Publishing Working Group Telco — Minutes

Date: 2019-02-25

See also the Agenda and the IRC Log


Present: Tzviya Siegman, Simon Collinson, Wendy Reid, Luc Audrain, Nick Ruffilo, Benjamin Young, Gregorio Pellegrino, Avneesh Singh, Romain Deltour, Mateus Teixeira, Ivan Herman, Marisa DeMeglio, Ben Schroeter, Rachel Comerford, Charles LaPierre, Brady Duga, Garth Conboy, George Kerscher, Geoff Jukes

Regrets: Matt Garrish, Bill Kasdorf, Deborah Kaplan, Joshua Pyle, Vladimir Levantovsky, Franco Alvarado, Dave Cramer


Chair: Tzviya Siegman, Wendy Reid

Scribe(s): Nick Ruffilo, Mateus Teixeira


Tzviya Siegman: A number of regrets - so a change in the agenda. We thought we would have Josh and Franco to talk about use cases and requirements. Franco is on Vacation and josh sent regrets. 2nd half of the meeting will be Wendy following up on audiobook issues.
… Lets approve the minutes from the Asia-friendly timezone, as well as our meeting from 2 weeks ago

Tzviya Siegman:

Tzviya Siegman:

Tzviya Siegman: Any comments? I hope you read the summary, but minutes can be approved

Resolution #1: meeting of the 8th (asia) approved

Tzviya Siegman: any comments on the meeting from 2 weeks ago? Minutes approved

Resolution #2: meeting of the 11th approved

1. ToC in JSON-LD

Tzviya Siegman:

Tzviya Siegman: Next item on the agenda is the TOC. We need to come to a resolution on this issue. Github link posted. This is about if the TOC directly encoded in the manifest. We came close to a resolution but didn’t quite get there. Continued on github (and twitter…)
… the last point of discussion in our meeting was that - with audiobooks they don’t necessarily have a TOC, but we don’t make our specification audiobook specific or exclusive. So if serializing HTML or JSON were really very different…
… then some discussion about if the TOC is required. There’s a link in the github comments… If the TOC isn’t required then it doesn’t matter if it’s HTML or JSON. I believe what we’re coming around to is the TOC is required to be in HTML but it still remains optional

Proposed resolution: for AudioBooks, ToC is optional; serialized in HTML. (Garth Conboy)

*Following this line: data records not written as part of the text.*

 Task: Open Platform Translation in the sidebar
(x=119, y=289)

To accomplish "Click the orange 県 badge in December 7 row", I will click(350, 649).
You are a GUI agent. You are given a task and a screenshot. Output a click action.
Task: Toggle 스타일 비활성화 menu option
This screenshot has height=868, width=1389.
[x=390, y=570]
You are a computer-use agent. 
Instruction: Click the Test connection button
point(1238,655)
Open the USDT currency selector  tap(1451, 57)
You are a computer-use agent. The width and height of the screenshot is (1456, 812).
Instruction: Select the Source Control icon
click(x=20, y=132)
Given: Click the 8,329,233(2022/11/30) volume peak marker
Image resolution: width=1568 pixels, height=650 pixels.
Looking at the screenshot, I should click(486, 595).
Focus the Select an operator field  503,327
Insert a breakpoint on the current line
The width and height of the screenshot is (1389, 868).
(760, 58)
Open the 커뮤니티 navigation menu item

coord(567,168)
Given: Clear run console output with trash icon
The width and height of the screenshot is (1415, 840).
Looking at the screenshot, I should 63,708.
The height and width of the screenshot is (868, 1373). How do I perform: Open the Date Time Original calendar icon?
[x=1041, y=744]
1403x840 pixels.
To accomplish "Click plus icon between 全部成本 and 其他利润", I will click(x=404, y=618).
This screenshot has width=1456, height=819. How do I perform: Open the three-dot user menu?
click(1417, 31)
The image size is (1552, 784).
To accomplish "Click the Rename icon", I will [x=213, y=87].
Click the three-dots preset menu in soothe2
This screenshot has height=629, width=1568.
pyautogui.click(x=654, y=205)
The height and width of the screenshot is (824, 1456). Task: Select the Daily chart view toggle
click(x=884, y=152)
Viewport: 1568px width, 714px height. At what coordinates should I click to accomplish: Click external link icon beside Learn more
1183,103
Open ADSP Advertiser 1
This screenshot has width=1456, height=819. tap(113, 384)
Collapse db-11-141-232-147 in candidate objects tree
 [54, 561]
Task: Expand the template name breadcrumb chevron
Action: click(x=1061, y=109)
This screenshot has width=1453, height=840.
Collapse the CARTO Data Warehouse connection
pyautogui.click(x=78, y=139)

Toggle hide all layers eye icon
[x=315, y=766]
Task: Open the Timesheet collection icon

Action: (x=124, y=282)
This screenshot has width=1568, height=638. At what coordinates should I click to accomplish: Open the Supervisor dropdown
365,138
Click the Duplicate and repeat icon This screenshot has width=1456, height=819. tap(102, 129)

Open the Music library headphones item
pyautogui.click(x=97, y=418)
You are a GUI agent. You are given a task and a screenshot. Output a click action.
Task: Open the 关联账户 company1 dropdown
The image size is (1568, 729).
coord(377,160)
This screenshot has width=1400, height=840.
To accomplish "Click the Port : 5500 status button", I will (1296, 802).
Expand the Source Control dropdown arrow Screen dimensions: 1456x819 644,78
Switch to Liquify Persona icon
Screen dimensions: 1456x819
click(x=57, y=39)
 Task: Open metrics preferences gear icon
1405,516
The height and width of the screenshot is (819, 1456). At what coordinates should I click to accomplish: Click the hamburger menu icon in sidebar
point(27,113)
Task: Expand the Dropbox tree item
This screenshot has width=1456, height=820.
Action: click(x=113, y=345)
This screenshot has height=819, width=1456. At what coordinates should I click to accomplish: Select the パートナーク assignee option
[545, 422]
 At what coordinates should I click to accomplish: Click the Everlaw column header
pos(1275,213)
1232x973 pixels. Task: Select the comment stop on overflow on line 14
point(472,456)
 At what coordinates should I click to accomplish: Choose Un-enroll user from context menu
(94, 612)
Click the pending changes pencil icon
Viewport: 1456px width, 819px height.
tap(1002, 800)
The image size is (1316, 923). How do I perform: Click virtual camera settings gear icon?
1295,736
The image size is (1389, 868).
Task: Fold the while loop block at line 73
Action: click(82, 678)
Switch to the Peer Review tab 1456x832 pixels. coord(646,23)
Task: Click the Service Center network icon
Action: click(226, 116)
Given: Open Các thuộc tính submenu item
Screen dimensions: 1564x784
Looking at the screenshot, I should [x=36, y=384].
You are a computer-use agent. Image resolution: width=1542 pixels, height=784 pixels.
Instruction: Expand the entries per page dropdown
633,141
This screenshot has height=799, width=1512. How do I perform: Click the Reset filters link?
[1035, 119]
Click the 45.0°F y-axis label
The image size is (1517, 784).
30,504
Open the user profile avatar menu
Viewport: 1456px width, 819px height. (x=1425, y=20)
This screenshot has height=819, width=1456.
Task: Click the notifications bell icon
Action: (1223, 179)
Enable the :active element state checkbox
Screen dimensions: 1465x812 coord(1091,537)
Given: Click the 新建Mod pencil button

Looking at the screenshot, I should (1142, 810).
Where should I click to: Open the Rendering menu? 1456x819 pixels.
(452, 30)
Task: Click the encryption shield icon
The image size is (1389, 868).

Tzviya Siegman: the proposal is for WP, not just Adiobooks

Garth Conboy: we can have different rules for different profiles.

Wendy Reid: I want to state, we discussed this last time, and I believe it was Geoff – for audiobooks, we’re having the opposite problem. They don’t want HTML. The current environment for audiobooks, no one is using HTML. None of the readers are using HTML for audiobooks, so introducing it could cause a lot of issues.
… it’s still good that different profiles will have a different implementation, I just want to say that it shouldn’t have to be in HTML — Audiobooks have TOCs, but requiring HTML is the issues.

Ivan Herman: the fact that the TOC is optional is already in the document.

Tzviya Siegman: thank you for clarifying

Brady Duga: Is JSON already used by audiobook publishers? For reading systems/listening systems?

Wendy Reid: Blackstone and Kobo use JSON.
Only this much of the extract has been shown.